▶ [REQUIRED WORK] Copy out every one of the lines below without changing anything.

(SOURCE RECORDS Opens)

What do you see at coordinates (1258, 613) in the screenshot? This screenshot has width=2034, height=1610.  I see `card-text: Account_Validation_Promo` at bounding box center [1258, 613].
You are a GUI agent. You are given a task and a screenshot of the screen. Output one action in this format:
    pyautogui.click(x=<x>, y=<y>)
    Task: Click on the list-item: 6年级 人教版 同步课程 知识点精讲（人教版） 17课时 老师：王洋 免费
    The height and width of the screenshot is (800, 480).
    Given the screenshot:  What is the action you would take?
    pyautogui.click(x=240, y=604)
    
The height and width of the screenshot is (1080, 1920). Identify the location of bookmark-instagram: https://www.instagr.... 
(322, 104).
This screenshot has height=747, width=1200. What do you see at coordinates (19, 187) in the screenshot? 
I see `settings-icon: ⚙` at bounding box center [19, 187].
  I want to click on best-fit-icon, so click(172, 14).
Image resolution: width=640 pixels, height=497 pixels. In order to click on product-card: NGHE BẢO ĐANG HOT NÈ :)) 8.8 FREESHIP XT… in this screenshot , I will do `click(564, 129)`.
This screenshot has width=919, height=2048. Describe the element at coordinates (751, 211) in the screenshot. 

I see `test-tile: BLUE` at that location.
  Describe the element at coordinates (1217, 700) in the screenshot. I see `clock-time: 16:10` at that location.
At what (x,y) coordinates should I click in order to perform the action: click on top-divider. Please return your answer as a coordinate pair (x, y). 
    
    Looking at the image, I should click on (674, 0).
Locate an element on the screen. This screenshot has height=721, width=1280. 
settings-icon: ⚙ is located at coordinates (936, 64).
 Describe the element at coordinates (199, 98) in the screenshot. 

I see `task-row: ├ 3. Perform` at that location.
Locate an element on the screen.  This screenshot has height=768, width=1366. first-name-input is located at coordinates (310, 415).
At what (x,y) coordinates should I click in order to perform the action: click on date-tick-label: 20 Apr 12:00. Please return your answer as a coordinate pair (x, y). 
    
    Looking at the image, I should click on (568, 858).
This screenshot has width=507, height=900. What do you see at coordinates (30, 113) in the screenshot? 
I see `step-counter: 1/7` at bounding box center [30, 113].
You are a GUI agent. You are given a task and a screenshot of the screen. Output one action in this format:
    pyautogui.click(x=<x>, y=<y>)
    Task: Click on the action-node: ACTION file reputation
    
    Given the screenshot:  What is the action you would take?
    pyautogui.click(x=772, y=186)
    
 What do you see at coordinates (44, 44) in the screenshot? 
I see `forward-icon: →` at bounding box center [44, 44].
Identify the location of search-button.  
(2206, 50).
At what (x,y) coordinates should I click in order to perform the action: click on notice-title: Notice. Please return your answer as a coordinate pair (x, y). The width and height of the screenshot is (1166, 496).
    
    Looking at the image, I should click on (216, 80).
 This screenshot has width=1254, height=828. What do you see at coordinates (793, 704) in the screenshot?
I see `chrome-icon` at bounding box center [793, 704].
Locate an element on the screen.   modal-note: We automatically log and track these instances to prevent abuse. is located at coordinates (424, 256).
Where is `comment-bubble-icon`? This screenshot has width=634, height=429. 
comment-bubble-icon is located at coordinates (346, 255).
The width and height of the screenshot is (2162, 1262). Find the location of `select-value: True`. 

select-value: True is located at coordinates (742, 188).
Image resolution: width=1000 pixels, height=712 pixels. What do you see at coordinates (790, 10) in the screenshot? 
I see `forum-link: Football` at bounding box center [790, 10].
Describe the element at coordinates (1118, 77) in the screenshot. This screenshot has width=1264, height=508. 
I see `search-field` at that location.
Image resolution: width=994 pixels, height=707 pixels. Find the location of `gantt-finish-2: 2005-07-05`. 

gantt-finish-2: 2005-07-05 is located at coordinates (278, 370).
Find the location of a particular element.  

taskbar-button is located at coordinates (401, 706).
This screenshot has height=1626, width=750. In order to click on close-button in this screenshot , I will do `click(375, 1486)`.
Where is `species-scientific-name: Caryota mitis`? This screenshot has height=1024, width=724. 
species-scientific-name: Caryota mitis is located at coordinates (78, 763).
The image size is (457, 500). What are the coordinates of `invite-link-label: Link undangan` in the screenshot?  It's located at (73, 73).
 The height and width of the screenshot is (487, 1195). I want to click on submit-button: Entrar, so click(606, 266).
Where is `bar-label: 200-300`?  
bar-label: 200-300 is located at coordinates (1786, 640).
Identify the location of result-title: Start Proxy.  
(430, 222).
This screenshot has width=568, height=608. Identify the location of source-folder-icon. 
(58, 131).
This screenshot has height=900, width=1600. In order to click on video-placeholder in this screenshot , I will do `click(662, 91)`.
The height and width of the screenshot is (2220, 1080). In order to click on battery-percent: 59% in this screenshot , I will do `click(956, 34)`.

(SOURCE RECORDS Closes)

▶ [WRITTEN SOLUTION]
What do you see at coordinates (1258, 613) in the screenshot? This screenshot has width=2034, height=1610.  I see `card-text: Account_Validation_Promo` at bounding box center [1258, 613].
You are a GUI agent. You are given a task and a screenshot of the screen. Output one action in this format:
    pyautogui.click(x=<x>, y=<y>)
    Task: Click on the list-item: 6年级 人教版 同步课程 知识点精讲（人教版） 17课时 老师：王洋 免费
    The height and width of the screenshot is (800, 480).
    Given the screenshot:  What is the action you would take?
    pyautogui.click(x=240, y=604)
    
The height and width of the screenshot is (1080, 1920). Identify the location of bookmark-instagram: https://www.instagr.... 
(322, 104).
This screenshot has height=747, width=1200. What do you see at coordinates (19, 187) in the screenshot? 
I see `settings-icon: ⚙` at bounding box center [19, 187].
  I want to click on best-fit-icon, so click(172, 14).
Image resolution: width=640 pixels, height=497 pixels. In order to click on product-card: NGHE BẢO ĐANG HOT NÈ :)) 8.8 FREESHIP XT… in this screenshot , I will do `click(564, 129)`.
This screenshot has width=919, height=2048. Describe the element at coordinates (751, 211) in the screenshot. 

I see `test-tile: BLUE` at that location.
  Describe the element at coordinates (1217, 700) in the screenshot. I see `clock-time: 16:10` at that location.
At what (x,y) coordinates should I click in order to perform the action: click on top-divider. Please return your answer as a coordinate pair (x, y). 
    
    Looking at the image, I should click on (674, 0).
Locate an element on the screen. This screenshot has height=721, width=1280. 
settings-icon: ⚙ is located at coordinates (936, 64).
 Describe the element at coordinates (199, 98) in the screenshot. 

I see `task-row: ├ 3. Perform` at that location.
Locate an element on the screen.  This screenshot has height=768, width=1366. first-name-input is located at coordinates (310, 415).
At what (x,y) coordinates should I click in order to perform the action: click on date-tick-label: 20 Apr 12:00. Please return your answer as a coordinate pair (x, y). 
    
    Looking at the image, I should click on (568, 858).
This screenshot has width=507, height=900. What do you see at coordinates (30, 113) in the screenshot? 
I see `step-counter: 1/7` at bounding box center [30, 113].
You are a GUI agent. You are given a task and a screenshot of the screen. Output one action in this format:
    pyautogui.click(x=<x>, y=<y>)
    Task: Click on the action-node: ACTION file reputation
    
    Given the screenshot:  What is the action you would take?
    pyautogui.click(x=772, y=186)
    
 What do you see at coordinates (44, 44) in the screenshot? 
I see `forward-icon: →` at bounding box center [44, 44].
Identify the location of search-button.  
(2206, 50).
At what (x,y) coordinates should I click in order to perform the action: click on notice-title: Notice. Please return your answer as a coordinate pair (x, y). The width and height of the screenshot is (1166, 496).
    
    Looking at the image, I should click on (216, 80).
 This screenshot has width=1254, height=828. What do you see at coordinates (793, 704) in the screenshot?
I see `chrome-icon` at bounding box center [793, 704].
Locate an element on the screen.   modal-note: We automatically log and track these instances to prevent abuse. is located at coordinates (424, 256).
Where is `comment-bubble-icon`? This screenshot has width=634, height=429. 
comment-bubble-icon is located at coordinates (346, 255).
The width and height of the screenshot is (2162, 1262). Find the location of `select-value: True`. 

select-value: True is located at coordinates (742, 188).
Image resolution: width=1000 pixels, height=712 pixels. What do you see at coordinates (790, 10) in the screenshot? 
I see `forum-link: Football` at bounding box center [790, 10].
Describe the element at coordinates (1118, 77) in the screenshot. This screenshot has width=1264, height=508. 
I see `search-field` at that location.
Image resolution: width=994 pixels, height=707 pixels. Find the location of `gantt-finish-2: 2005-07-05`. 

gantt-finish-2: 2005-07-05 is located at coordinates (278, 370).
Find the location of a particular element.  

taskbar-button is located at coordinates (401, 706).
This screenshot has height=1626, width=750. In order to click on close-button in this screenshot , I will do `click(375, 1486)`.
Where is `species-scientific-name: Caryota mitis`? This screenshot has height=1024, width=724. 
species-scientific-name: Caryota mitis is located at coordinates (78, 763).
The image size is (457, 500). What are the coordinates of `invite-link-label: Link undangan` in the screenshot?  It's located at (73, 73).
 The height and width of the screenshot is (487, 1195). I want to click on submit-button: Entrar, so click(606, 266).
Where is `bar-label: 200-300`?  
bar-label: 200-300 is located at coordinates (1786, 640).
Identify the location of result-title: Start Proxy.  
(430, 222).
This screenshot has width=568, height=608. Identify the location of source-folder-icon. 
(58, 131).
This screenshot has height=900, width=1600. In order to click on video-placeholder in this screenshot , I will do `click(662, 91)`.
The height and width of the screenshot is (2220, 1080). In order to click on battery-percent: 59% in this screenshot , I will do `click(956, 34)`.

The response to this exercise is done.